This article describes how to go from a Latent Class Analysis segmentation output:
To a Segmentation Comparison Table which profiles the segments against other questions in your survey (e.g., demographic, behavioral, attitudinal questions):
Requirements
- A variable in your dataset containing cluster/segment membership.
- Demographic, behavioral, attitudinal or other questions in your dataset that you want use to profile the segments.
Method
- From the toolbar, select Anything > Advanced Analysis > Cluster > Segment Comparison Table.
- From the Data tab of the object inspector on the left, select the variable containing the segments from the Variable dropdown box.
- From the Profiling variables dropdown, select the questions you want to use to profile the segments.

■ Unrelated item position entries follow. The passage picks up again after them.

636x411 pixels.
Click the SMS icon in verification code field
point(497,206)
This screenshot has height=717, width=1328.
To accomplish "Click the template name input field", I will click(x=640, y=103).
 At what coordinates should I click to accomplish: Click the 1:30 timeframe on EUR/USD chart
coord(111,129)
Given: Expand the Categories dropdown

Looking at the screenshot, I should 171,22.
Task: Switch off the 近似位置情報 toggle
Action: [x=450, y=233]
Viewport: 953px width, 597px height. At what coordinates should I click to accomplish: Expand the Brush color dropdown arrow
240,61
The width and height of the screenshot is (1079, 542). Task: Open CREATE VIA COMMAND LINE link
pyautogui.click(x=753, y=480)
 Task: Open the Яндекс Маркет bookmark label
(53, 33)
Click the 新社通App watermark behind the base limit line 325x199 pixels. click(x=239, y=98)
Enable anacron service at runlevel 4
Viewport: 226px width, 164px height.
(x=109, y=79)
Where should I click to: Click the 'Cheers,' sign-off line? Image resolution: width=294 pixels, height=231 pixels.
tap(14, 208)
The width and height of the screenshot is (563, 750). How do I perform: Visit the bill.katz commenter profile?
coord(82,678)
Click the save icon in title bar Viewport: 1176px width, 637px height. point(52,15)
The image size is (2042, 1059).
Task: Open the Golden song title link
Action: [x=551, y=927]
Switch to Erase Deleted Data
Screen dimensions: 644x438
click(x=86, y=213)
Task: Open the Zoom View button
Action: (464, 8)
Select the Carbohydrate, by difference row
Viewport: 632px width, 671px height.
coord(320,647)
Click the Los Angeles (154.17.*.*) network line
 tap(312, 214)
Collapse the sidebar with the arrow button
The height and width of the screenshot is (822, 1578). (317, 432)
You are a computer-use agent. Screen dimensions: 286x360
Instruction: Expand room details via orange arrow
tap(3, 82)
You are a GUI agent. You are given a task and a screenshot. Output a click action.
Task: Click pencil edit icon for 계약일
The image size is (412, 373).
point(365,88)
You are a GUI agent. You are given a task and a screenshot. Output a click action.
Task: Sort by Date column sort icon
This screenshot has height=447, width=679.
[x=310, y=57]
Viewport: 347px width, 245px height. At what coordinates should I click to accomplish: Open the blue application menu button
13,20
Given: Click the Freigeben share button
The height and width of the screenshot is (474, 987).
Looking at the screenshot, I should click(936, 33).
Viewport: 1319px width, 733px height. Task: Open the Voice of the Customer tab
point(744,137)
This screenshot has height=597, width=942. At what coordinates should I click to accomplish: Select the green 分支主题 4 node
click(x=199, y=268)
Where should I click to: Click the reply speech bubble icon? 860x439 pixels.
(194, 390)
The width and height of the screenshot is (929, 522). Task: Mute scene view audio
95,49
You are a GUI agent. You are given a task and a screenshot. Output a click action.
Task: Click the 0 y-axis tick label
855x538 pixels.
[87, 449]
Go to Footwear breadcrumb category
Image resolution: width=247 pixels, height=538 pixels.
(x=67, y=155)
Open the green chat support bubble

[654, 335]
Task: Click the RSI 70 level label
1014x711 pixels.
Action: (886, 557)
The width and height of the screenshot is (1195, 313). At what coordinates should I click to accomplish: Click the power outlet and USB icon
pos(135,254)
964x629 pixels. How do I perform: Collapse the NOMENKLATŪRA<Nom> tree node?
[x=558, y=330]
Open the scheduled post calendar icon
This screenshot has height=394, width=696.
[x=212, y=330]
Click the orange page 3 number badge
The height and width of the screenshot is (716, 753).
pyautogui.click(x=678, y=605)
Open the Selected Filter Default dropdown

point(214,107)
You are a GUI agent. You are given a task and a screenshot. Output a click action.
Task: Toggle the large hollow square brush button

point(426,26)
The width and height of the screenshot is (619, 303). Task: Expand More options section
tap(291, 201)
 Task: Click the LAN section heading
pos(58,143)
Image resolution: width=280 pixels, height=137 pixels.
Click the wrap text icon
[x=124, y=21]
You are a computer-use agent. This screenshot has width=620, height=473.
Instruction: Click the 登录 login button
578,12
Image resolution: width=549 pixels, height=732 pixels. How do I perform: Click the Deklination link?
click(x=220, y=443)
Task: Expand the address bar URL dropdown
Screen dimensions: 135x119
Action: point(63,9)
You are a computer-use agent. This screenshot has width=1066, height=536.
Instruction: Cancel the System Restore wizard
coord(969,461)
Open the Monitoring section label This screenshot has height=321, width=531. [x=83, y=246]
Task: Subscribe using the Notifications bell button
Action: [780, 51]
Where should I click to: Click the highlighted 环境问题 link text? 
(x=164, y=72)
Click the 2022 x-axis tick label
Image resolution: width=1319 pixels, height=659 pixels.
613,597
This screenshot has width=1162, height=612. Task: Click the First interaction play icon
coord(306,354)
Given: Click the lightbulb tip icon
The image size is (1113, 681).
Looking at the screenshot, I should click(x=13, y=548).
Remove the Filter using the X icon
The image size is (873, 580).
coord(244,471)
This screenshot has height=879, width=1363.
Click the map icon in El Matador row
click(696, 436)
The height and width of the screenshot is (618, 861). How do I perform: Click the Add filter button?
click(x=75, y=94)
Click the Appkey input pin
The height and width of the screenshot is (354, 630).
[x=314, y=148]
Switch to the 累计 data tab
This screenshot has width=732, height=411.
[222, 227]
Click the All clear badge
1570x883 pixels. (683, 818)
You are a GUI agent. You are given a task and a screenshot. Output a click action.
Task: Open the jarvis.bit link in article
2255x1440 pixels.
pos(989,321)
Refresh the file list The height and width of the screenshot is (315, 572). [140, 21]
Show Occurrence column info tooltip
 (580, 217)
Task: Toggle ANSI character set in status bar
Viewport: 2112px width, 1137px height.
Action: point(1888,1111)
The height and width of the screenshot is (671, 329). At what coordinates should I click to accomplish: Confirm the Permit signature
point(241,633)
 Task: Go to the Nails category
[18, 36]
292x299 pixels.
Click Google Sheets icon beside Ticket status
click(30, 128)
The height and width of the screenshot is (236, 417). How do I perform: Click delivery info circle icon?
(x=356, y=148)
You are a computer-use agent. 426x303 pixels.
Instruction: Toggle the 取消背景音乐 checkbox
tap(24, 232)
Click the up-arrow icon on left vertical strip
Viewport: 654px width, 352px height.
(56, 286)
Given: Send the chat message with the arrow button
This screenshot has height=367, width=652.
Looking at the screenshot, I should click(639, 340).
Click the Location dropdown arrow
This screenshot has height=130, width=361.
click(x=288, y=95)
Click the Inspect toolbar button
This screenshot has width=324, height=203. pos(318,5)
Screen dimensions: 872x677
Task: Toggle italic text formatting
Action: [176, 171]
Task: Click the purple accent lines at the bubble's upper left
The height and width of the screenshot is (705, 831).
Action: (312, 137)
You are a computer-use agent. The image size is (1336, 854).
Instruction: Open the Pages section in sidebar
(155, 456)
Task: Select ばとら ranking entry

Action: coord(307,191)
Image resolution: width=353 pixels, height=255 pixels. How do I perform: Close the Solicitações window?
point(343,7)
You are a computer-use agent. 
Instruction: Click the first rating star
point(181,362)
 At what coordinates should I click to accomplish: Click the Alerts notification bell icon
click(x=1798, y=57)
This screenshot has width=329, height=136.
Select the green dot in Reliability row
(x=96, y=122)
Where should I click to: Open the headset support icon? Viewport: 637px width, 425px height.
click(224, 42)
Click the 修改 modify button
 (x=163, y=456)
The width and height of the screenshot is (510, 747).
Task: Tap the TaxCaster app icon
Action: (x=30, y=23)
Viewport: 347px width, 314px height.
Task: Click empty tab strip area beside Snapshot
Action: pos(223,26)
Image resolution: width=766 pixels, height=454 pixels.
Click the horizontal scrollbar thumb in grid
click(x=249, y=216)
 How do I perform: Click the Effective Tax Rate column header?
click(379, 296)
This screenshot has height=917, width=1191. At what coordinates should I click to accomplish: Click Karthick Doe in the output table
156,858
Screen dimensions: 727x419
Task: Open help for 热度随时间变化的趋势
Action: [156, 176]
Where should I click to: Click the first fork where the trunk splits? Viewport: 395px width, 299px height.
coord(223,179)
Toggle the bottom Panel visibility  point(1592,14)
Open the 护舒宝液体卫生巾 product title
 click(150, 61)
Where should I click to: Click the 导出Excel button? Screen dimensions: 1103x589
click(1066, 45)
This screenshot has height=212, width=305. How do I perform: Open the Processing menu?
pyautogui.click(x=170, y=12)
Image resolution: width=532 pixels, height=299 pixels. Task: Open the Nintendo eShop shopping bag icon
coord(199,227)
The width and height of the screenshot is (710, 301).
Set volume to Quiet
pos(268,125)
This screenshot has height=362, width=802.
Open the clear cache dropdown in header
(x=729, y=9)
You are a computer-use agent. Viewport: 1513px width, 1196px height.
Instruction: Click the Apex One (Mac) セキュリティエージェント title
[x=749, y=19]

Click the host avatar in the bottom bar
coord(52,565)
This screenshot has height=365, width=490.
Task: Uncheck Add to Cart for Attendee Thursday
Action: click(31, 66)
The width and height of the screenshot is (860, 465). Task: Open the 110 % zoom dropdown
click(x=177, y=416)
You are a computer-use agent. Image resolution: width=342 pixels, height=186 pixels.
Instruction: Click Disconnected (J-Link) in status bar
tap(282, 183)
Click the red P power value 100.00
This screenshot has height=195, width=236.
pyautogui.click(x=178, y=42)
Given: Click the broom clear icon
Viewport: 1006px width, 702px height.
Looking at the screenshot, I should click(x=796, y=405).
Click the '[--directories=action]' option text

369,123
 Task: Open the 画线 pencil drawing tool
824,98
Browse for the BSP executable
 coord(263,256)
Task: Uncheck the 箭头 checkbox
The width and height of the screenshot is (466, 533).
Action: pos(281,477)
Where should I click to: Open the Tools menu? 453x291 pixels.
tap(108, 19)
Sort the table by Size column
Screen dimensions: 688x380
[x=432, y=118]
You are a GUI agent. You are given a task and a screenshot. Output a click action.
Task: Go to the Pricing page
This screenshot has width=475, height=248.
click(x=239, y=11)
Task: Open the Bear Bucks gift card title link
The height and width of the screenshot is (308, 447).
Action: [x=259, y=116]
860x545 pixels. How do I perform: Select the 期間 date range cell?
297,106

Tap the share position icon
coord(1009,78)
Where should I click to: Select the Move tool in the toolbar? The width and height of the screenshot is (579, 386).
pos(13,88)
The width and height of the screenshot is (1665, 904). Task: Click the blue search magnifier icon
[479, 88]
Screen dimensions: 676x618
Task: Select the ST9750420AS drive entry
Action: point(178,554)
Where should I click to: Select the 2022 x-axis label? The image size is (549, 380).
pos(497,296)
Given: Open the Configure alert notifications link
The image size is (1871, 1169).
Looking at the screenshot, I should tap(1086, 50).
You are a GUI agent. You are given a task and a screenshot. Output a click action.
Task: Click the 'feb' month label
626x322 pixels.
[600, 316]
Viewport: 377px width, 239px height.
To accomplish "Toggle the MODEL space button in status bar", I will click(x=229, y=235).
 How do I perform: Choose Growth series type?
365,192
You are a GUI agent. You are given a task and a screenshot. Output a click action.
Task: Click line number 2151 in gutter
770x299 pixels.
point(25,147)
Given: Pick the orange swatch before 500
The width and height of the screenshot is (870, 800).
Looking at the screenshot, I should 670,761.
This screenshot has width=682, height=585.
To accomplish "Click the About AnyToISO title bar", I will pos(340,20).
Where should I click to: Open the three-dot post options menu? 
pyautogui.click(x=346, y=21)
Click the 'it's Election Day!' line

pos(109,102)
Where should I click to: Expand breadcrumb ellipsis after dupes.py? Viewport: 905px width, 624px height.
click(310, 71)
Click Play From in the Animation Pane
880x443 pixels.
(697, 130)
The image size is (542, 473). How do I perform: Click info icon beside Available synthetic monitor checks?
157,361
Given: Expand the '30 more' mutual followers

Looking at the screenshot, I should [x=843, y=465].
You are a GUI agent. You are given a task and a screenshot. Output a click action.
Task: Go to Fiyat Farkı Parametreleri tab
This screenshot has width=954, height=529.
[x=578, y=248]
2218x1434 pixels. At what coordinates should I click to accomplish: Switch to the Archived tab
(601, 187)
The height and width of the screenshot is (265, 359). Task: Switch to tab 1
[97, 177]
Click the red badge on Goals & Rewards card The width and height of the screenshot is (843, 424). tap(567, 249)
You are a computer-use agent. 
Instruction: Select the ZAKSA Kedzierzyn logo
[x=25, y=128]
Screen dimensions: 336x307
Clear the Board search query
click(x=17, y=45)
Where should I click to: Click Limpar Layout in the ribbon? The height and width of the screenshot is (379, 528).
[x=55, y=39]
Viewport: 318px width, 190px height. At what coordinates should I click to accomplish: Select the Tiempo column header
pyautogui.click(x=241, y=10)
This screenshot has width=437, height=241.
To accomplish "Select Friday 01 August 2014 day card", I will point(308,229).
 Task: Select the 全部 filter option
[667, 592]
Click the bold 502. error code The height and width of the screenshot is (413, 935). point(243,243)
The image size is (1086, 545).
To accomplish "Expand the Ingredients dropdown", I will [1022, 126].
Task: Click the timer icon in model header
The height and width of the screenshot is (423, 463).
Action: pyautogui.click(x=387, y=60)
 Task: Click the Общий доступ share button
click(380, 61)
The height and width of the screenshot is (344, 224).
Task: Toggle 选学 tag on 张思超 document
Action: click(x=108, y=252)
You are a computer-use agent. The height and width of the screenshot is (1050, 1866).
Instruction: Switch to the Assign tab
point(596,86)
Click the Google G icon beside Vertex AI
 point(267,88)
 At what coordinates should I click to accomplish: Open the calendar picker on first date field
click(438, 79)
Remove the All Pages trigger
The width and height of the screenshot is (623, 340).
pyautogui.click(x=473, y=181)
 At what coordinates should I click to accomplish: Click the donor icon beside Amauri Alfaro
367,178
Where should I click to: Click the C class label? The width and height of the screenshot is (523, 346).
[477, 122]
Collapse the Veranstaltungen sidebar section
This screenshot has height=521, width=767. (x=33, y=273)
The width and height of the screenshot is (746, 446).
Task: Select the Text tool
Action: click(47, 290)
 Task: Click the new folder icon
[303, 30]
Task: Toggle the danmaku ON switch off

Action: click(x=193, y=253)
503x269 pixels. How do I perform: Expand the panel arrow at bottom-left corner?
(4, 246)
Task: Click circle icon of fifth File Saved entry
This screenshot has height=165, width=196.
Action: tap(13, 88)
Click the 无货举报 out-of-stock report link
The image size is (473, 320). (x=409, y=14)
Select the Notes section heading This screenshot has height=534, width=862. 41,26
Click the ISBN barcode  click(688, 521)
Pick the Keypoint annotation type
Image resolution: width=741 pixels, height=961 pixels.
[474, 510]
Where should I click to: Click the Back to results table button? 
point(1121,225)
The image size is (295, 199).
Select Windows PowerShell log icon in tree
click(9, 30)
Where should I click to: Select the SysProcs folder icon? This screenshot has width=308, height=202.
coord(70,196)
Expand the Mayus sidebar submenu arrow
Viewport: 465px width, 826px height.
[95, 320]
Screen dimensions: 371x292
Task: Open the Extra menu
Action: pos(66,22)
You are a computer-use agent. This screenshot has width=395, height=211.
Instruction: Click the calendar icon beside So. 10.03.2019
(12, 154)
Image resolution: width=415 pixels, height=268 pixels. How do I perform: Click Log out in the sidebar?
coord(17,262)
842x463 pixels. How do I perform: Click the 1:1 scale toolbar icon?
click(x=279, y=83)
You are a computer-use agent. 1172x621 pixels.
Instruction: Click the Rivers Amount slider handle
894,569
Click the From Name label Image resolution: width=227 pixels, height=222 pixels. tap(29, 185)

- Click the Calculate button to generate the comparison table. The segments will be displayed across the top with the profiling question categories in the rows.
Options
Use one of Variable containing segment membership (default) or K-Means. The second option allows users to construct a K-Means model and profile the predicted clusters in one step.
Variable A nominal or ordinal variable. The categories of the variable will make up the columns of this table.
Profiling variables One or more variable or variable sets. These can be of any type except text.
Show index values Show column percentages and averages as a proportion of the total for the row. This is the same as shown in Displayr tables.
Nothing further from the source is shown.